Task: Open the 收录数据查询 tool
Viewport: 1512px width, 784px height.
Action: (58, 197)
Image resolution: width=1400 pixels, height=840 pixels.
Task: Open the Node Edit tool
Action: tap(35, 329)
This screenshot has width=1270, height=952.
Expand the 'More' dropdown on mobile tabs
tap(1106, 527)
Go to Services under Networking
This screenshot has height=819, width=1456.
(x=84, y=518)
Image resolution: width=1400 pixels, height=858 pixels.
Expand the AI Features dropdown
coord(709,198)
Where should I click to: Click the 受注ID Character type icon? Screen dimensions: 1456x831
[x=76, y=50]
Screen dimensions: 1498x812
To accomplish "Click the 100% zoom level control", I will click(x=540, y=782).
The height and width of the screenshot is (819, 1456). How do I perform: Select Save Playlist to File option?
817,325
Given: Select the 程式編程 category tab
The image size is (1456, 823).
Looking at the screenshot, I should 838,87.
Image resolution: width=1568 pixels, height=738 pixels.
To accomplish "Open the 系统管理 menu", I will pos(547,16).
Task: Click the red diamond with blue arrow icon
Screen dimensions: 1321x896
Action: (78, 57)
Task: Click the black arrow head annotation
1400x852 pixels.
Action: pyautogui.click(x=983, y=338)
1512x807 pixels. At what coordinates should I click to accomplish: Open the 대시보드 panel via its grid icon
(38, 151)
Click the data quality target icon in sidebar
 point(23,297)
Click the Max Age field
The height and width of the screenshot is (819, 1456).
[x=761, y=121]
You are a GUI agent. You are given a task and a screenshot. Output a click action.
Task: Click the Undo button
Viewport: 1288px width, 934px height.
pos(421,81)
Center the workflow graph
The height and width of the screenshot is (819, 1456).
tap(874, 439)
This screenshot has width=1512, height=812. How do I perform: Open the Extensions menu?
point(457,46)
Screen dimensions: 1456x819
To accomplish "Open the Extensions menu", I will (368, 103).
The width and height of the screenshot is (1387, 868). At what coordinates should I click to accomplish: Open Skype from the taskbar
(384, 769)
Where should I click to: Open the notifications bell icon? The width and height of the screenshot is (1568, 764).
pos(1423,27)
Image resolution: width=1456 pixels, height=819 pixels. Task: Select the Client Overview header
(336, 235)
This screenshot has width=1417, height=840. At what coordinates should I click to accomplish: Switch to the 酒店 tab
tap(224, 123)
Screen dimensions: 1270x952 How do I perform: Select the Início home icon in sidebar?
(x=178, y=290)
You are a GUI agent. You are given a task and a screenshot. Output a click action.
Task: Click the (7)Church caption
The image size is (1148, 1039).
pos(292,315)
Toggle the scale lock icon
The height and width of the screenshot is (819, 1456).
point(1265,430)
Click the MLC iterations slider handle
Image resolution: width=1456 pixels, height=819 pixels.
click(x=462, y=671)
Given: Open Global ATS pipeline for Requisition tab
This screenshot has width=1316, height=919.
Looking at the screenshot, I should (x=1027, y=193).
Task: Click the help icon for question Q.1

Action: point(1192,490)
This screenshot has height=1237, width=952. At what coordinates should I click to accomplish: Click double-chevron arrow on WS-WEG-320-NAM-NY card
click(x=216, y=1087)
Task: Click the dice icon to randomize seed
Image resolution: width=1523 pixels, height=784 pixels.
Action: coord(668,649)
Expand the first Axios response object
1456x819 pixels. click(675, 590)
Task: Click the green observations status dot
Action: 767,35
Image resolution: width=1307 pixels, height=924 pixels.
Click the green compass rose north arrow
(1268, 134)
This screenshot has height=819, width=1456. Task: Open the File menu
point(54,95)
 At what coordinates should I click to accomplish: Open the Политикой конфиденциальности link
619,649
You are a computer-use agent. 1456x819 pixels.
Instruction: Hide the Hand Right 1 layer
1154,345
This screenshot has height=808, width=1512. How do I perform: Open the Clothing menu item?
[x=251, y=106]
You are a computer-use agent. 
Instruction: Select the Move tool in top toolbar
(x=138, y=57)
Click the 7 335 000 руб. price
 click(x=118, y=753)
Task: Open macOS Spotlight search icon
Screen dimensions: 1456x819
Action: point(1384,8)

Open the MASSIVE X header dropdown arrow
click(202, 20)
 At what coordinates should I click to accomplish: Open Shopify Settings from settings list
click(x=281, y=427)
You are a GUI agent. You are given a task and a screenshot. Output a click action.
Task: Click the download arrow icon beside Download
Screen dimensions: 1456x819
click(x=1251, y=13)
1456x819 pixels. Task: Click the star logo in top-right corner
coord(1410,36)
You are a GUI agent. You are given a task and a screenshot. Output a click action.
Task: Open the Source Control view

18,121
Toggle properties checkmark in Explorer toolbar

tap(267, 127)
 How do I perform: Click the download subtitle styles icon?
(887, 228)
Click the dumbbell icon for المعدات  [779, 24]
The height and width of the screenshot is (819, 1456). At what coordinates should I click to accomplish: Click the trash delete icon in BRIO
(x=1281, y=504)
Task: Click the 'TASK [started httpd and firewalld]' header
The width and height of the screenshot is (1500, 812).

--

_Description of the task_. The material should be transcribed in full, character for character.

_Solution to the problem_.
Task: Open the 收录数据查询 tool
Viewport: 1512px width, 784px height.
Action: (58, 197)
Image resolution: width=1400 pixels, height=840 pixels.
Task: Open the Node Edit tool
Action: tap(35, 329)
This screenshot has width=1270, height=952.
Expand the 'More' dropdown on mobile tabs
tap(1106, 527)
Go to Services under Networking
This screenshot has height=819, width=1456.
(x=84, y=518)
Image resolution: width=1400 pixels, height=858 pixels.
Expand the AI Features dropdown
coord(709,198)
Where should I click to: Click the 受注ID Character type icon? Screen dimensions: 1456x831
[x=76, y=50]
Screen dimensions: 1498x812
To accomplish "Click the 100% zoom level control", I will click(x=540, y=782).
The height and width of the screenshot is (819, 1456). How do I perform: Select Save Playlist to File option?
817,325
Given: Select the 程式編程 category tab
The image size is (1456, 823).
Looking at the screenshot, I should 838,87.
Image resolution: width=1568 pixels, height=738 pixels.
To accomplish "Open the 系统管理 menu", I will pos(547,16).
Task: Click the red diamond with blue arrow icon
Screen dimensions: 1321x896
Action: (78, 57)
Task: Click the black arrow head annotation
1400x852 pixels.
Action: pyautogui.click(x=983, y=338)
1512x807 pixels. At what coordinates should I click to accomplish: Open the 대시보드 panel via its grid icon
(38, 151)
Click the data quality target icon in sidebar
 point(23,297)
Click the Max Age field
The height and width of the screenshot is (819, 1456).
[x=761, y=121]
You are a GUI agent. You are given a task and a screenshot. Output a click action.
Task: Click the Undo button
Viewport: 1288px width, 934px height.
pos(421,81)
Center the workflow graph
The height and width of the screenshot is (819, 1456).
tap(874, 439)
This screenshot has width=1512, height=812. How do I perform: Open the Extensions menu?
point(457,46)
Screen dimensions: 1456x819
To accomplish "Open the Extensions menu", I will (368, 103).
The width and height of the screenshot is (1387, 868). At what coordinates should I click to accomplish: Open Skype from the taskbar
(384, 769)
Where should I click to: Open the notifications bell icon? The width and height of the screenshot is (1568, 764).
pos(1423,27)
Image resolution: width=1456 pixels, height=819 pixels. Task: Select the Client Overview header
(336, 235)
This screenshot has width=1417, height=840. At what coordinates should I click to accomplish: Switch to the 酒店 tab
tap(224, 123)
Screen dimensions: 1270x952 How do I perform: Select the Início home icon in sidebar?
(x=178, y=290)
You are a GUI agent. You are given a task and a screenshot. Output a click action.
Task: Click the (7)Church caption
The image size is (1148, 1039).
pos(292,315)
Toggle the scale lock icon
The height and width of the screenshot is (819, 1456).
point(1265,430)
Click the MLC iterations slider handle
Image resolution: width=1456 pixels, height=819 pixels.
click(x=462, y=671)
Given: Open Global ATS pipeline for Requisition tab
This screenshot has width=1316, height=919.
Looking at the screenshot, I should (x=1027, y=193).
Task: Click the help icon for question Q.1

Action: point(1192,490)
This screenshot has height=1237, width=952. At what coordinates should I click to accomplish: Click double-chevron arrow on WS-WEG-320-NAM-NY card
click(x=216, y=1087)
Task: Click the dice icon to randomize seed
Image resolution: width=1523 pixels, height=784 pixels.
Action: coord(668,649)
Expand the first Axios response object
1456x819 pixels. click(675, 590)
Task: Click the green observations status dot
Action: 767,35
Image resolution: width=1307 pixels, height=924 pixels.
Click the green compass rose north arrow
(1268, 134)
This screenshot has height=819, width=1456. Task: Open the File menu
point(54,95)
 At what coordinates should I click to accomplish: Open the Политикой конфиденциальности link
619,649
You are a computer-use agent. 1456x819 pixels.
Instruction: Hide the Hand Right 1 layer
1154,345
This screenshot has height=808, width=1512. How do I perform: Open the Clothing menu item?
[x=251, y=106]
You are a computer-use agent. 
Instruction: Select the Move tool in top toolbar
(x=138, y=57)
Click the 7 335 000 руб. price
 click(x=118, y=753)
Task: Open macOS Spotlight search icon
Screen dimensions: 1456x819
Action: point(1384,8)

Open the MASSIVE X header dropdown arrow
click(202, 20)
 At what coordinates should I click to accomplish: Open Shopify Settings from settings list
click(x=281, y=427)
You are a GUI agent. You are given a task and a screenshot. Output a click action.
Task: Click the download arrow icon beside Download
Screen dimensions: 1456x819
click(x=1251, y=13)
1456x819 pixels. Task: Click the star logo in top-right corner
coord(1410,36)
You are a GUI agent. You are given a task and a screenshot. Output a click action.
Task: Open the Source Control view

18,121
Toggle properties checkmark in Explorer toolbar

tap(267, 127)
 How do I perform: Click the download subtitle styles icon?
(887, 228)
Click the dumbbell icon for المعدات  [779, 24]
The height and width of the screenshot is (819, 1456). At what coordinates should I click to accomplish: Click the trash delete icon in BRIO
(x=1281, y=504)
Task: Click the 'TASK [started httpd and firewalld]' header
The width and height of the screenshot is (1500, 812).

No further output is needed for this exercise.